RS: Esses gigantes vão tentar manter o sigilo até que a justiça os obrigue do contrário, sob pena de perderem a confiança dos usuários.
A disseminação de informações falsas dominaram as redes sociais na última Eleição. Você acha que para o próximo pleito, os boatos serão substituídos por vazamentos seletivos, mais técnicos e verdadeiros? Acredita que já existam hackers a serviço dos partidos políticos no Brasil?
RS: Infelizmente sim, a guerra digital continuará uma vez que é mais barata e eficiente do que a propaganda em TV ou o risco de talvez obrigar carteiros a trabalhar para o governo, por exemplo. Hackers, “bots”, dossiês falsos, boatos, tudo será usado. O que é uma pena. Nos EUA vimos o Obama usando tecnologias de Big Data para conhecer melhor seus eleitores, algo muito mais positivo.
Os malwares espiões terão lugar de destaque no combate à corrupção? Com isso, países tecnologicamente mais avançados, como Estados Unidos e Israel, saem na frente no combate ao problema?
Thiago Marques: Podem ter, sim. Desde que o objetivo seja capturar as informações pra combate à corrupção. Hoje em dia já temos casos de malwares que ao que tudo indica são desenvolvidos com algum governo por trás do grupo que trabalha no ataque.
Com o avanço da automação e digitalização, a privacidade está com os dias contatos? No futuro a vida das pessoas será um livro aberto? Ao menos das pessoas públicas?
RS: Não deveria. Todo app tem que preservar a privacidade. Mas sem dúvida há uma infinidade de aplicativos maliciosos que coletam mais informações do que deveriam. Com isso, existe um enorme banco de dados em construção na rede que, uma vez acessado, pode contribuir para não esconder segredos sobre a pessoa alvo da ação de espionagem, por exemplo. E uma vez o dado coletado, pode ser processado, tratado e usado.
O excesso de permissões de aplicativos representa o fim da privacidade do usuário comum?
RS: Sem dúvida. Aplicativos maliciosos podem capturar senhas de banco ou de redes sociais e diversas outras informações, muitas delas já comercializados no mercado negro hacker.
Existem outros perigos à privacidade presentes hoje nos smartphones?

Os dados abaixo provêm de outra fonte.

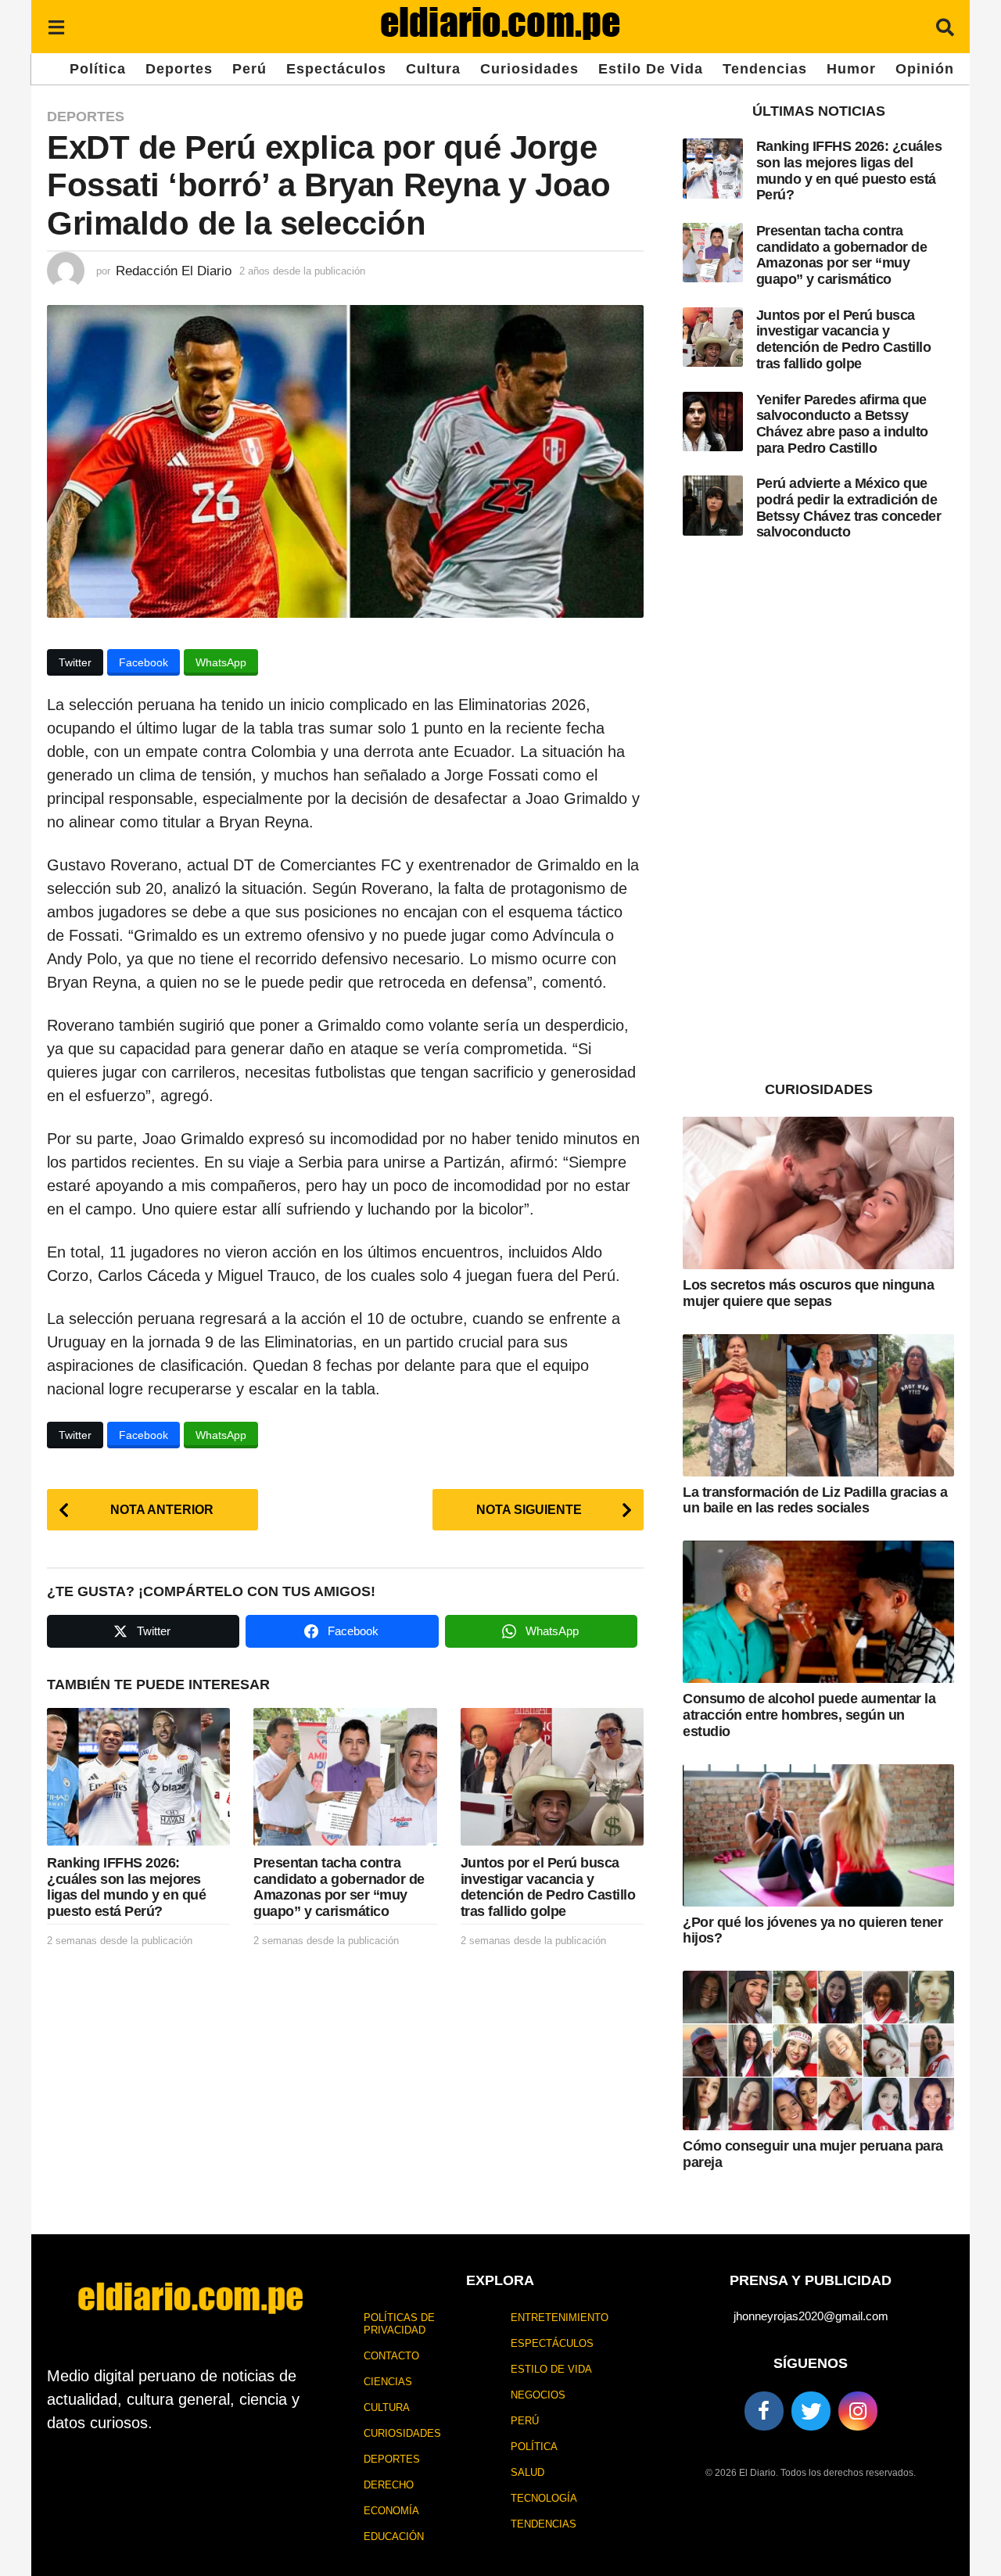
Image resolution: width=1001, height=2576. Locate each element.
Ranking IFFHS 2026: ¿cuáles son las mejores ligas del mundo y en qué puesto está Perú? (126, 1887)
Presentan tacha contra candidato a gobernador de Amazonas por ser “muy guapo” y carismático (339, 1887)
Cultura (433, 69)
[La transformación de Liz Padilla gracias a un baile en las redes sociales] (818, 1405)
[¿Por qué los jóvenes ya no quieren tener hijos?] (818, 1835)
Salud (527, 2472)
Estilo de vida (650, 69)
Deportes (179, 69)
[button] (56, 26)
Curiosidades (529, 69)
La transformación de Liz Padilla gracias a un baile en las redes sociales (815, 1500)
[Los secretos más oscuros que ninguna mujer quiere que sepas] (818, 1193)
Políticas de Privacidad (399, 2324)
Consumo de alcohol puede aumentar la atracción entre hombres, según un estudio (809, 1714)
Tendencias (765, 69)
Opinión (924, 69)
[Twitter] (811, 2411)
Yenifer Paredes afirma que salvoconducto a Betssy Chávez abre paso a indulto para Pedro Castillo (842, 424)
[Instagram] (857, 2411)
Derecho (389, 2485)
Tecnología (544, 2498)
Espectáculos (336, 69)
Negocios (538, 2395)
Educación (394, 2536)
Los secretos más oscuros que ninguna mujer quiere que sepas (808, 1293)
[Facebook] (764, 2411)
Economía (391, 2511)
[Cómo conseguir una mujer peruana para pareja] (818, 2050)
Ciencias (388, 2382)
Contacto (391, 2356)
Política (98, 69)
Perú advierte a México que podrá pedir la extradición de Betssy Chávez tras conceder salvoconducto (849, 507)
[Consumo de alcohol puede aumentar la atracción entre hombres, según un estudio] (818, 1612)
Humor (851, 69)
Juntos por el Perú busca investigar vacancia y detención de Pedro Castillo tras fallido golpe (548, 1887)
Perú (249, 69)
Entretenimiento (559, 2317)
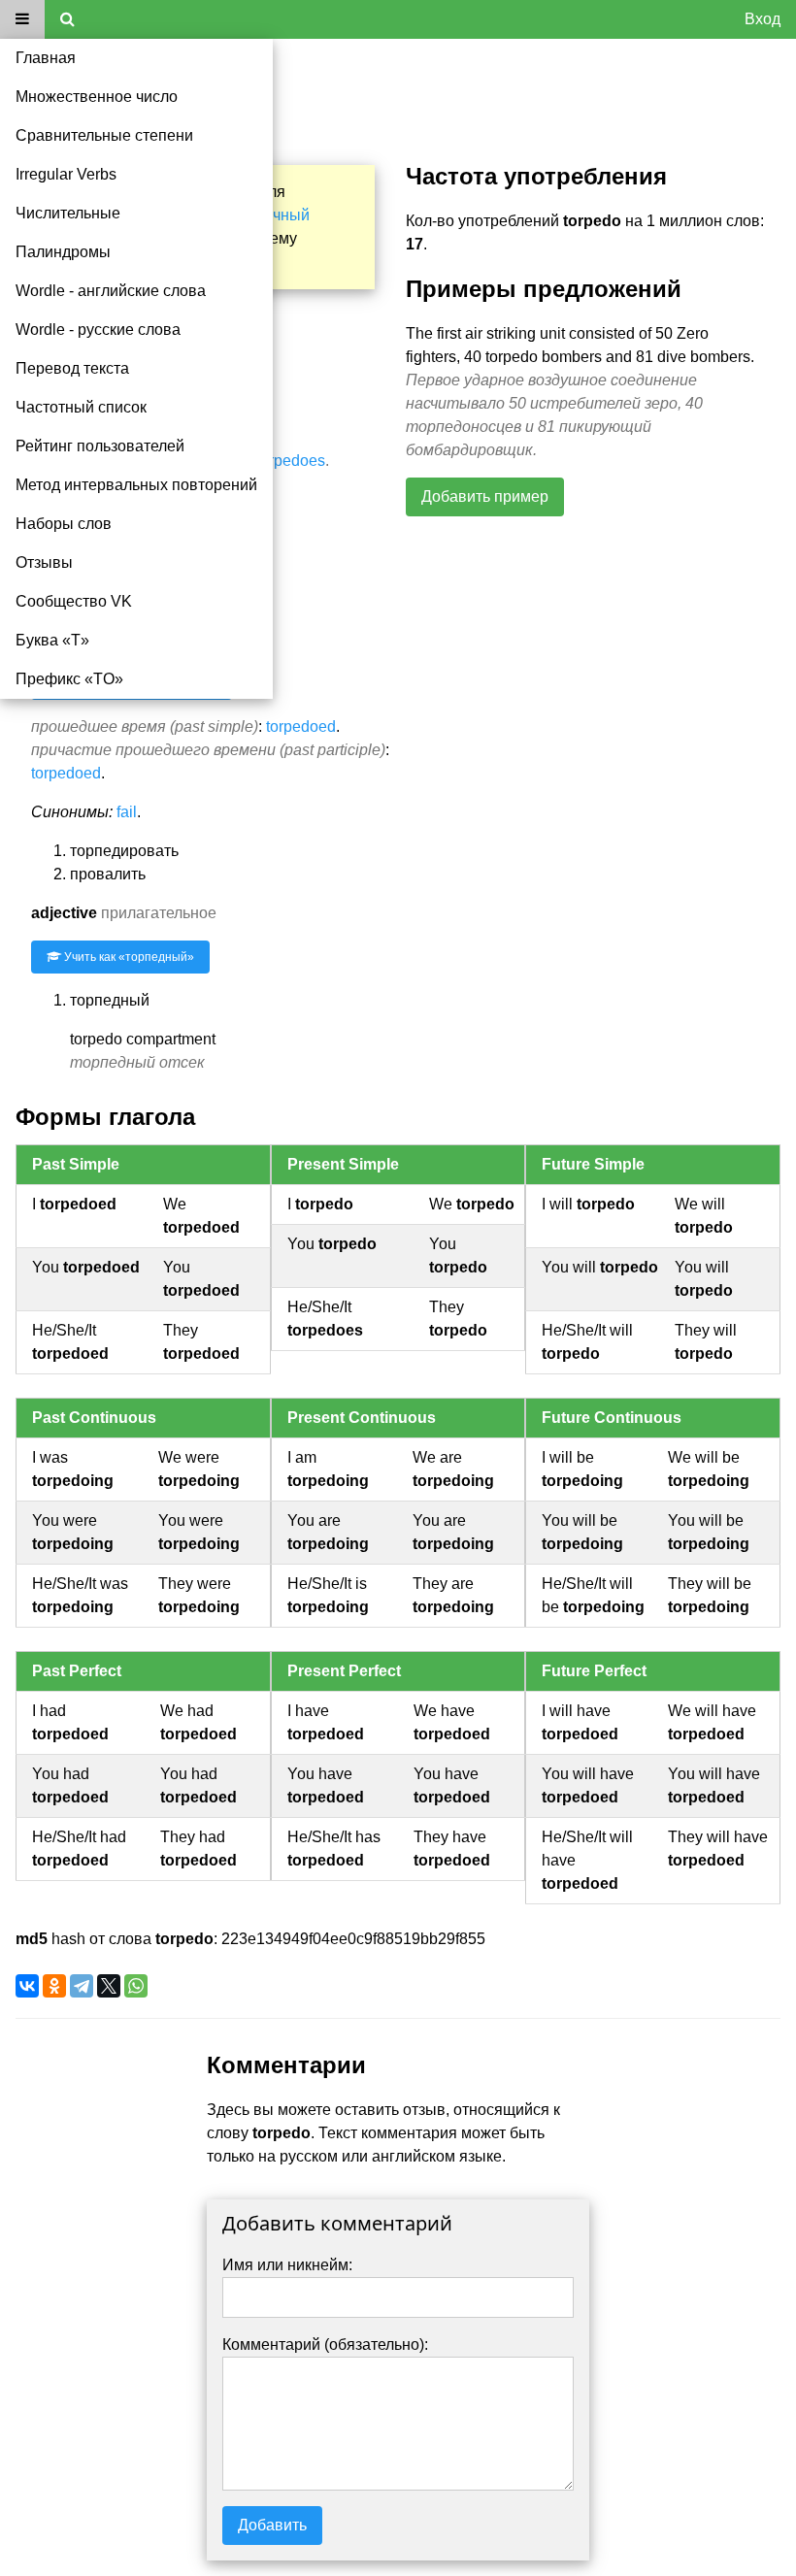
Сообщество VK (74, 601)
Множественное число (97, 96)
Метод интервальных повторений (136, 485)
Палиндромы (63, 252)
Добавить (272, 2525)
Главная (46, 58)
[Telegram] (81, 1986)
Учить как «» (127, 957)
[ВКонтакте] (27, 1986)
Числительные (68, 213)
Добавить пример (484, 496)
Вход (762, 19)
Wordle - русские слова (98, 329)
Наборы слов (64, 523)
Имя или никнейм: (287, 2265)
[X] (108, 1986)
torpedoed (301, 726)
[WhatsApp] (136, 1986)
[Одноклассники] (54, 1986)
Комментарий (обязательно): (325, 2344)
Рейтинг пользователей (100, 446)
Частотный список (81, 407)
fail (126, 812)
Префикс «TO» (69, 679)
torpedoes (290, 460)
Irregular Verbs (66, 174)
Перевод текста (72, 368)
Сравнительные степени (104, 135)
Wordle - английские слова (111, 290)
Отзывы (44, 562)
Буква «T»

TM: Aplicativos maliciosos podem capturar diversas informações do seu dispositivo, como SMS, lista de contatos, ligações recentes etc. Portanto é importante instalar aplicativos de fontes seguras e utilizar programa antivírus.
Como impedir que suas informações privadas acabem nas mãos de hackers e negociadas na internet?
TM: A melhor maneira de se prevenir é a conscientização. As pessoas têm que entender que tudo que é colocado na internet é ou pode vir a ser público, portanto é importante avaliar onde esta informação está sendo fornecida e se realmente é necessário fornecer este tipo de informação.